For the CVS, the mean (± SD) volumetric Dice scores between the pipeline and delineations by O1 were 0.91 ± 0.02 for ED and 0.87 ± 0.04 for ES, and for delineations by O2 the Dice scores were 0.91 ± 0.02 for ED and 0.88 ± 0.03 for ES. The mean (± SD) volumetric Hausdorff distances between the pipeline and delineations by O1 were 8.47 ± 1.32 for ED and 7.71 ± 0.96 for ES, and for delineations by O2 the Hausdorff distances were 8.11 ± 1.36 for ED and 7.30 ± 1.22 for ES. Between O1 and O2, the Dice scores were 0.91 ± 0.03 for ED and 0.86 ± 0.04 for ES, and the Hausdorff distances were 8.53 ± 1.29 for ED and 7.66 ± 1.26 for ES.

The absolute and relative bias between the pipeline and the reference volumes was − 6.0 ± 10.0 ml (− 3 ± 5%) for EDV, − 1.0 ± 5.8 ml (− 1 ± 6%) for ESV, and 1 ± 4% for EF, and the r value was 0.99 (p < 0.0001, n = 50) for both timeframes (Fig. 3).

Figure 3
figure 3

Bland–Altman and correlation plots between the pipeline’s automated (A) and the reference (R) RVEDV (left column) and RVESV (right column) on the clinical validation set (CVS). The Bland–Altman plots contain bias (full lines) and limits of agreement (± 1.96 SD, dashed lines). The correlation plots contain identity lines (black, dashed lines), least squares lines (grey, full lines), Spearman’s rank correlation coefficients (r), and corresponding p values.
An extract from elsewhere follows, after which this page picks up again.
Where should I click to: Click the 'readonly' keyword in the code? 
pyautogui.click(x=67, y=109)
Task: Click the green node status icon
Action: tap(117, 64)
The absolute and relative bias between the pipeline and O1 was − 7.7 ± 12.6 ml (− 4 ± 7%) for EDV, 4.0 ± 7.5 ml (4 ± 8%) for ESV, and 4 ± 5% for EF. Bias between the pipeline and O2 was − 4.2 ± 12.1 ml (− 2 ± 6%) for EDV, − 5.9 ± 7.9 ml (− 6 ± 8%) for ESV, and − 2 ± 5% for EF. Bias between observers was − 3.5 ± 14.4 ml (− 2 ± 8%) for EDV, 9.9 ± 10.0 ml (11 ± 11%) for ESV, and − 6 ± 6% for EF, and the pipeline-observer limits of agreement were somewhat narrower than the inter-observer limits of agreement for both ED and ES, with r ≥ 0.95 in both timeframes (Fig. 4). However, the pipeline-observer variability was only significantly different from the inter-observer variability for O1 in ES (p = 4.00e−02, n = 50).

Figure 4
figure 4

Bland–Altman plots and scatter plots on the clinical validation set. The left column (blue) shows the pipeline's automated (A) delineations vs. Observer 1 (O1), the middle column (red) shows A vs. Observer 2 (O2), and the right column (magenta) shows O1 vs. O2. The top half shows right ventricular (RV) end-diastolic volumes (RVEDV) and the bottom row RV end-systolic volumes (RVESV). The Bland–Altman plots contain bias (full lines) and limits of agreement (± 1.96 SD, dashed lines). The correlation plots contain identity lines (black, dashed lines), least squares lines (grey, full lines), Spearman’s rank correlation coefficients (r) and corresponding p values.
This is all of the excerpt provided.